◆ **PROVIDED MATERIAL**:
= = = =

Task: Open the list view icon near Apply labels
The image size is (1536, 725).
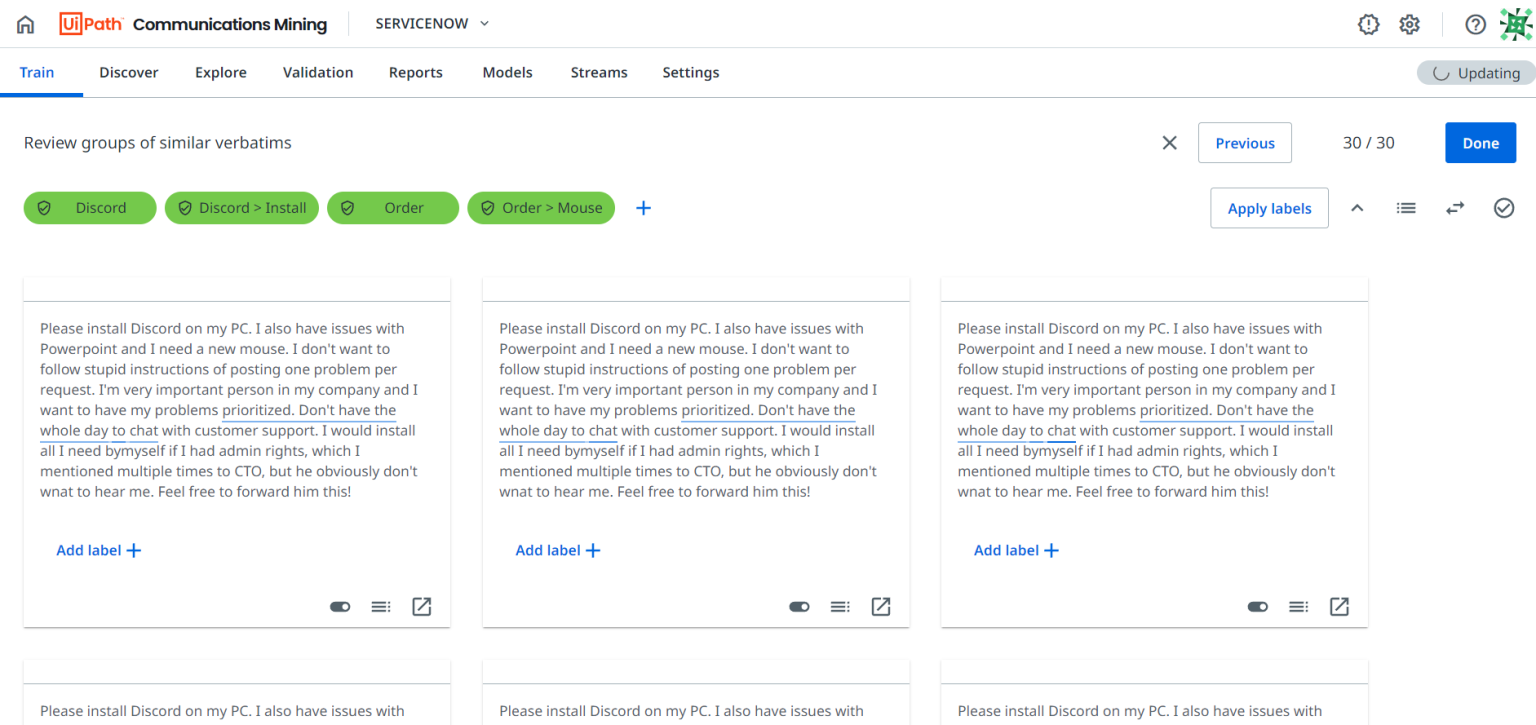Action: [x=1405, y=207]
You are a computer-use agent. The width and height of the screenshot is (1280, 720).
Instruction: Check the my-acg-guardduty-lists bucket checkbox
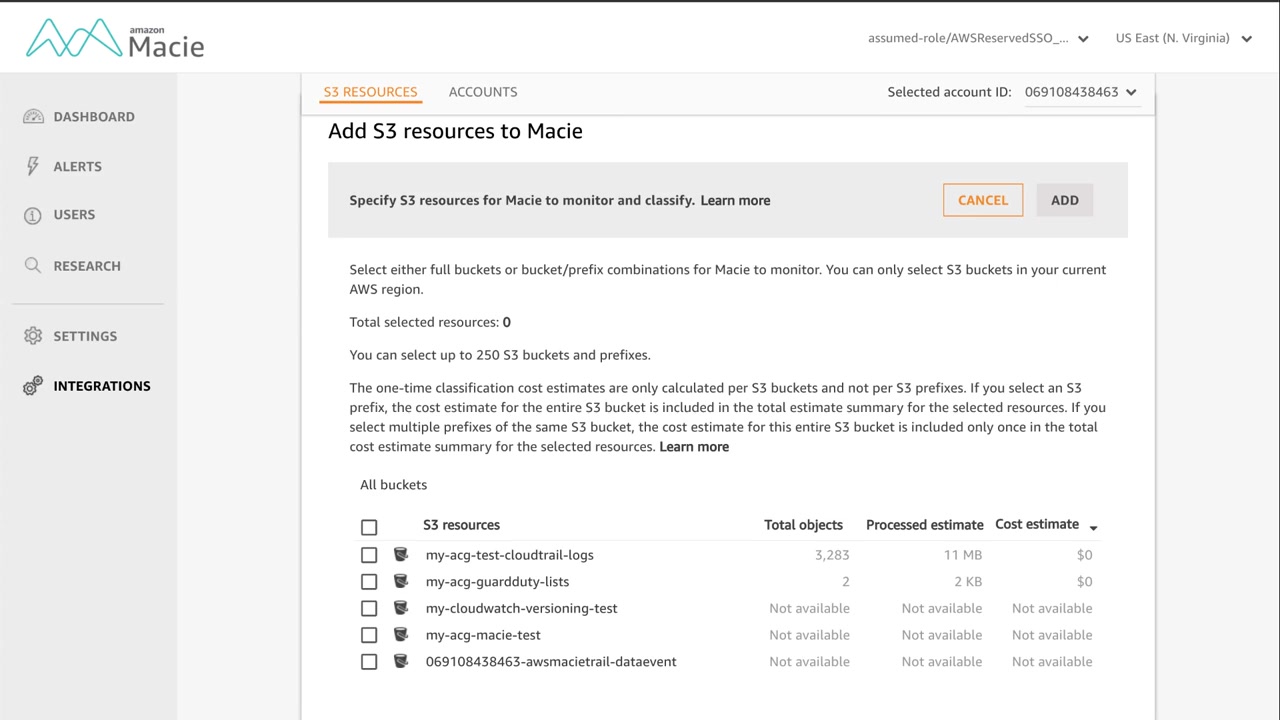pos(369,581)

= = = =

◆ **WHAT YOU NEED TO DO**: Once the line holding "The image size is (1536, 725)." is found, set it down along with every line after it through the end of the entries, exactly, leaving the pictures out.

◆ **RESPONSE TO THIS TASK**:
The image size is (1536, 725).
Action: [x=1405, y=207]
You are a computer-use agent. The width and height of the screenshot is (1280, 720).
Instruction: Check the my-acg-guardduty-lists bucket checkbox
pos(369,581)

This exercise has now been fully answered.